Reproduce verbatim the data from the line containing "How do I perform: Click the Undo" up to and including the line containing "Action: [285, 374]".

────────────────────

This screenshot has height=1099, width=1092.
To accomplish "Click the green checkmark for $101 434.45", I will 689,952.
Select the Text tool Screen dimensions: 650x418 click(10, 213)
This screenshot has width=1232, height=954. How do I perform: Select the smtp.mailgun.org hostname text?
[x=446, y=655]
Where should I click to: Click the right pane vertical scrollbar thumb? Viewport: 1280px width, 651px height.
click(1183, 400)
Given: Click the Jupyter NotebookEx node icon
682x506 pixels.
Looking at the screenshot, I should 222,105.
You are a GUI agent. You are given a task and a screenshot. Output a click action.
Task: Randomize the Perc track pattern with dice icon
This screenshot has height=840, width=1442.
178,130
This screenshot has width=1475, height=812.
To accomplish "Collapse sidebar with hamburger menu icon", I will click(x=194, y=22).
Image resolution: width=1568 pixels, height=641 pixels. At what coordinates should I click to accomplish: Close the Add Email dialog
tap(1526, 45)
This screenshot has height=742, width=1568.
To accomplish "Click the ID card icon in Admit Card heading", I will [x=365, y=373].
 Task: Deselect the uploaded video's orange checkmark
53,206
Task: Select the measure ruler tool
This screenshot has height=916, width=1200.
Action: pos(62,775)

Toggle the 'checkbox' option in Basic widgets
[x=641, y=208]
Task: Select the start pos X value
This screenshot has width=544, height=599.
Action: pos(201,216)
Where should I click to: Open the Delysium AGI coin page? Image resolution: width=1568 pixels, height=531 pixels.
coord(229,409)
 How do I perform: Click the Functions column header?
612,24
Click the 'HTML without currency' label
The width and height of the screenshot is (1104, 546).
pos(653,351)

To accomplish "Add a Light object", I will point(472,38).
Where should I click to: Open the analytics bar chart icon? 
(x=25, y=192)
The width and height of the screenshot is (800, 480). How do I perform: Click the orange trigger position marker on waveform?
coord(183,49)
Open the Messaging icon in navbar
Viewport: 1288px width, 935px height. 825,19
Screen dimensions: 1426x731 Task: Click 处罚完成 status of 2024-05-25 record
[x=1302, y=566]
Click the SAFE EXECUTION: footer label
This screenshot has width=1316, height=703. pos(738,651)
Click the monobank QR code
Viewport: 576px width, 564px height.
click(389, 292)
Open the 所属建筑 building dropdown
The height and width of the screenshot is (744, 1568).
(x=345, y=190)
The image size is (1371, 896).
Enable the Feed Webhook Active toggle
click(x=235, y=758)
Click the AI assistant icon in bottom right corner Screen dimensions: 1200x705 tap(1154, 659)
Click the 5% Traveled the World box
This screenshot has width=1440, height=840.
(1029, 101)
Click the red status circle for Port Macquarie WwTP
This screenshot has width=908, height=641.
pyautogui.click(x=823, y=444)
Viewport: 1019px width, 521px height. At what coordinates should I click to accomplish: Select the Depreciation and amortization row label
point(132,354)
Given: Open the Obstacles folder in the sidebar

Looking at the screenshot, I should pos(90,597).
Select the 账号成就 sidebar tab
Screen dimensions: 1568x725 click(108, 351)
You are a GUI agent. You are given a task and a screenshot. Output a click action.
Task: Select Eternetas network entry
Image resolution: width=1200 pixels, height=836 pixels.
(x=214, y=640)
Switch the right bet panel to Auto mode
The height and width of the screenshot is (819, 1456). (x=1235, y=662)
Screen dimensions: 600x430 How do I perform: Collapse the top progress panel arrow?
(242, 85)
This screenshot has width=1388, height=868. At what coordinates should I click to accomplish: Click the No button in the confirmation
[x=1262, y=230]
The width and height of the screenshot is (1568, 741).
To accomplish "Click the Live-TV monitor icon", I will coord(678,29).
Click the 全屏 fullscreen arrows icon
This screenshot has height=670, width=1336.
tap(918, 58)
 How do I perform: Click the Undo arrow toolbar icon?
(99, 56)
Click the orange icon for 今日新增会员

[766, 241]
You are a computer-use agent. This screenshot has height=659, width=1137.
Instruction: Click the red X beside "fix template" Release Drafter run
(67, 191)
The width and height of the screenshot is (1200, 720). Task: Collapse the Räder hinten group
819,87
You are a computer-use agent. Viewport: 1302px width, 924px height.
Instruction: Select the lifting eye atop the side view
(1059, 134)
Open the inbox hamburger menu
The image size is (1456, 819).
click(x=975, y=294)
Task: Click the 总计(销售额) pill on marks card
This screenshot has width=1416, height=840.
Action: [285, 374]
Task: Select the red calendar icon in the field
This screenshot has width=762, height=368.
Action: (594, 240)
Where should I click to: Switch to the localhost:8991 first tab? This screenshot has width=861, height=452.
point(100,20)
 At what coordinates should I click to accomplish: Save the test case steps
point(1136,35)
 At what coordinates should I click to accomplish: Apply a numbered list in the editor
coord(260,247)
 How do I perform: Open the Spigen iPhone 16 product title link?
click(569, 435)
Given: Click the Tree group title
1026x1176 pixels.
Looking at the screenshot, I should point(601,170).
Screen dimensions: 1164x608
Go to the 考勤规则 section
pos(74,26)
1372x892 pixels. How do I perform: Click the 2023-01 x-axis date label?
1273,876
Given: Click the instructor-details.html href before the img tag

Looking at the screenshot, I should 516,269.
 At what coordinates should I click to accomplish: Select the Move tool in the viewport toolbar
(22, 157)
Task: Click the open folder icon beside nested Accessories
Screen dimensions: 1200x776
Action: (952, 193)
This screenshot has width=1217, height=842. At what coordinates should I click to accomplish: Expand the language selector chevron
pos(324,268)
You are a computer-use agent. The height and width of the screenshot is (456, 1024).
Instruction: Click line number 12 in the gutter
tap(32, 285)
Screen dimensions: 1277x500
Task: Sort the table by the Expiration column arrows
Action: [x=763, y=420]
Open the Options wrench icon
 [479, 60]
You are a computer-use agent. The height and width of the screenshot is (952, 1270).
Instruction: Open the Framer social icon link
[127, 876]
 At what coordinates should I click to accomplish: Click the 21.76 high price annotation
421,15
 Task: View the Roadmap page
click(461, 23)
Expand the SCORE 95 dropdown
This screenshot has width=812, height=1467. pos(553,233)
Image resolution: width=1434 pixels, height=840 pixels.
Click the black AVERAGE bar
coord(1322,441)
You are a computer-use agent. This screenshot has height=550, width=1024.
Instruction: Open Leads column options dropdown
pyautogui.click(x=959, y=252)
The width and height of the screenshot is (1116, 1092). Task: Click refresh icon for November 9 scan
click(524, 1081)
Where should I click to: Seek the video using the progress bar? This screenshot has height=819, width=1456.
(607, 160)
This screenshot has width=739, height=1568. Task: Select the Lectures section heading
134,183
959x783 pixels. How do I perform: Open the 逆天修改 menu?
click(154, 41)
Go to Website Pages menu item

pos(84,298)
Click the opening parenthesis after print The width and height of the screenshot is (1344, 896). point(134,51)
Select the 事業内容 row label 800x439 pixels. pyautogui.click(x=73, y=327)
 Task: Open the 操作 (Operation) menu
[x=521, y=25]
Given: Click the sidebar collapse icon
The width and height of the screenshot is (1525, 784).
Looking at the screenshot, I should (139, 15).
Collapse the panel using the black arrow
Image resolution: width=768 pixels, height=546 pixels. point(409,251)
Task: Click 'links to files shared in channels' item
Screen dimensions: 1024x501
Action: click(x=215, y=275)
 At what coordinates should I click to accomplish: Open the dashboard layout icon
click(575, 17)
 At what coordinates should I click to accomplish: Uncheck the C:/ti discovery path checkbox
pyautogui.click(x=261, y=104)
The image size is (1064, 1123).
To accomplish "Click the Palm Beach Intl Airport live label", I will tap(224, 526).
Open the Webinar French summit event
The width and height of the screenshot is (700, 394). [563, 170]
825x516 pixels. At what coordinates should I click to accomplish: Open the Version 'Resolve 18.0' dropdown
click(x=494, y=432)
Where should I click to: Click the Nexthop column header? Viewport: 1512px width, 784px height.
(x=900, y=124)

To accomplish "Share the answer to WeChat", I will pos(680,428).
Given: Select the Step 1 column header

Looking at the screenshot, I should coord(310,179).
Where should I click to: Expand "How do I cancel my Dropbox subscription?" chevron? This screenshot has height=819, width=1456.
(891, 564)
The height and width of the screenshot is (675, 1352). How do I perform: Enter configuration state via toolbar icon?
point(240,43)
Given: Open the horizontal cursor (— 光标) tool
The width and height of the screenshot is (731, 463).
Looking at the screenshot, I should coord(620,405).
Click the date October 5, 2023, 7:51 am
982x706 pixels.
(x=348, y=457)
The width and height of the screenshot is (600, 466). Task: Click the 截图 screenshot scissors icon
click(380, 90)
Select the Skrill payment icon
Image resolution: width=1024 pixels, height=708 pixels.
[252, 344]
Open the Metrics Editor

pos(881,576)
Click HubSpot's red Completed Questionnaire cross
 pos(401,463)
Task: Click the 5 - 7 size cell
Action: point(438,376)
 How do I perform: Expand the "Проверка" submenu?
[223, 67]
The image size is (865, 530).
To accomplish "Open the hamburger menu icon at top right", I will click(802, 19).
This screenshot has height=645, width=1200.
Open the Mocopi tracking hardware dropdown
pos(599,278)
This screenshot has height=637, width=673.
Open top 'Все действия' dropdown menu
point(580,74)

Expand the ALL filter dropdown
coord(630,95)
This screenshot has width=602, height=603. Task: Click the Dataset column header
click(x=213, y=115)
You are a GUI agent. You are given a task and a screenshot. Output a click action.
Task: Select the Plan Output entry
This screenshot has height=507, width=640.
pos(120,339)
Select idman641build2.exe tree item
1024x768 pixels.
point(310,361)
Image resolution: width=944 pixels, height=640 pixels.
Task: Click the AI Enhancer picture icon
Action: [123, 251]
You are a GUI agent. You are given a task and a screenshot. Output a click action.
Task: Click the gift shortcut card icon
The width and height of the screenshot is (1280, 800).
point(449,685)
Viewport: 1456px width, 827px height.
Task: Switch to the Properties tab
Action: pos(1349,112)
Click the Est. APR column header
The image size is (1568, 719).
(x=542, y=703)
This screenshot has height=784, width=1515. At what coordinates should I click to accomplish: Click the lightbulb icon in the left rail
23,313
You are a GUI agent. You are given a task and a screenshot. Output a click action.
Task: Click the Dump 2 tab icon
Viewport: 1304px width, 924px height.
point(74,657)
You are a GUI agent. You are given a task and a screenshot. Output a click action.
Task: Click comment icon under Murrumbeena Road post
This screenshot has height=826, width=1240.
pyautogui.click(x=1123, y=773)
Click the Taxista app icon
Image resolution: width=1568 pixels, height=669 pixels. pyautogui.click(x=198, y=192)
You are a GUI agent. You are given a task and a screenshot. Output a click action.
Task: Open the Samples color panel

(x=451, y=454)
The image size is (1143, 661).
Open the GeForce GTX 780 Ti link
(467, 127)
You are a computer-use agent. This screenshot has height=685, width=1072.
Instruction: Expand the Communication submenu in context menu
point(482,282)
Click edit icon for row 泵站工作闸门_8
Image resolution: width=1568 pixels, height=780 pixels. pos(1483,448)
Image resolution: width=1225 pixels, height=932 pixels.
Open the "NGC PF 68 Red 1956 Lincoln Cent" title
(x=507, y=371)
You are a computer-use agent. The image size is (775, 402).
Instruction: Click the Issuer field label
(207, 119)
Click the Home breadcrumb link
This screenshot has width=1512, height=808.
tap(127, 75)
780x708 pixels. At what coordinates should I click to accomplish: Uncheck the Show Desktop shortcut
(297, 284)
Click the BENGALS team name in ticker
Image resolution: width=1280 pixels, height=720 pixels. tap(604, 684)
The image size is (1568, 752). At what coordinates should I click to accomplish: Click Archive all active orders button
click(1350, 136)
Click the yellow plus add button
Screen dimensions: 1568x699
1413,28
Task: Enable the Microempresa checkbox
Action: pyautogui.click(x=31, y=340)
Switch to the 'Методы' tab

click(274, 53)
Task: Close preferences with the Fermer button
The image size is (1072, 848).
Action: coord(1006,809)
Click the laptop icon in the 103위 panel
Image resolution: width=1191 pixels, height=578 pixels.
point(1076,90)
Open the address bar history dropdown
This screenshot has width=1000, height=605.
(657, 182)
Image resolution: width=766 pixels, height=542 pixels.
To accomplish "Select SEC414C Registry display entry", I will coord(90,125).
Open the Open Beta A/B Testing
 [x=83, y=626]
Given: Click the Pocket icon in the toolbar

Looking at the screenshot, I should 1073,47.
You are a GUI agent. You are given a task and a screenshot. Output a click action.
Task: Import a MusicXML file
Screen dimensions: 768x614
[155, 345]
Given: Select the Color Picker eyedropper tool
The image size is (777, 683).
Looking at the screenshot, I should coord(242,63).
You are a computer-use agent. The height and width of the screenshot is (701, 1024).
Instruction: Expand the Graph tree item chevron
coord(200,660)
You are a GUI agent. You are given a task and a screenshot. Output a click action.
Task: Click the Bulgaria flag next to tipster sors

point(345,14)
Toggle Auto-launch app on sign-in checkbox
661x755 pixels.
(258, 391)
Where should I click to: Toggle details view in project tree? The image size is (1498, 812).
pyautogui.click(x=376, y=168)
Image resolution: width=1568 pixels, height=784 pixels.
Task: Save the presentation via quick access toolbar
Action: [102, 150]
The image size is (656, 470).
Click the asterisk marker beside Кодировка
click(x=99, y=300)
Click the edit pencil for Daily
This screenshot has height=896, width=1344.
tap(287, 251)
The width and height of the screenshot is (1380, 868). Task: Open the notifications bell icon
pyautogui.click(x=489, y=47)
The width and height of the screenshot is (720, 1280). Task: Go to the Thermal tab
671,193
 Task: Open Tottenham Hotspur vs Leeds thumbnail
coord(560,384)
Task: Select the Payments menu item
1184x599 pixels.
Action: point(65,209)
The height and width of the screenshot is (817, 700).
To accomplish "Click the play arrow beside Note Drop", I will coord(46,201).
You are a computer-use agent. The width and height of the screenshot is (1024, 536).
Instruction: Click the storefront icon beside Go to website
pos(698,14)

────────────────────

**EXERCISE ANSWER:**
 How do I perform: Click the Undo arrow toolbar icon?
(99, 56)
Click the orange icon for 今日新增会员

[766, 241]
You are a computer-use agent. This screenshot has height=659, width=1137.
Instruction: Click the red X beside "fix template" Release Drafter run
(67, 191)
The width and height of the screenshot is (1200, 720). Task: Collapse the Räder hinten group
819,87
You are a computer-use agent. Viewport: 1302px width, 924px height.
Instruction: Select the lifting eye atop the side view
(1059, 134)
Open the inbox hamburger menu
The image size is (1456, 819).
click(x=975, y=294)
Task: Click the 总计(销售额) pill on marks card
This screenshot has width=1416, height=840.
Action: [285, 374]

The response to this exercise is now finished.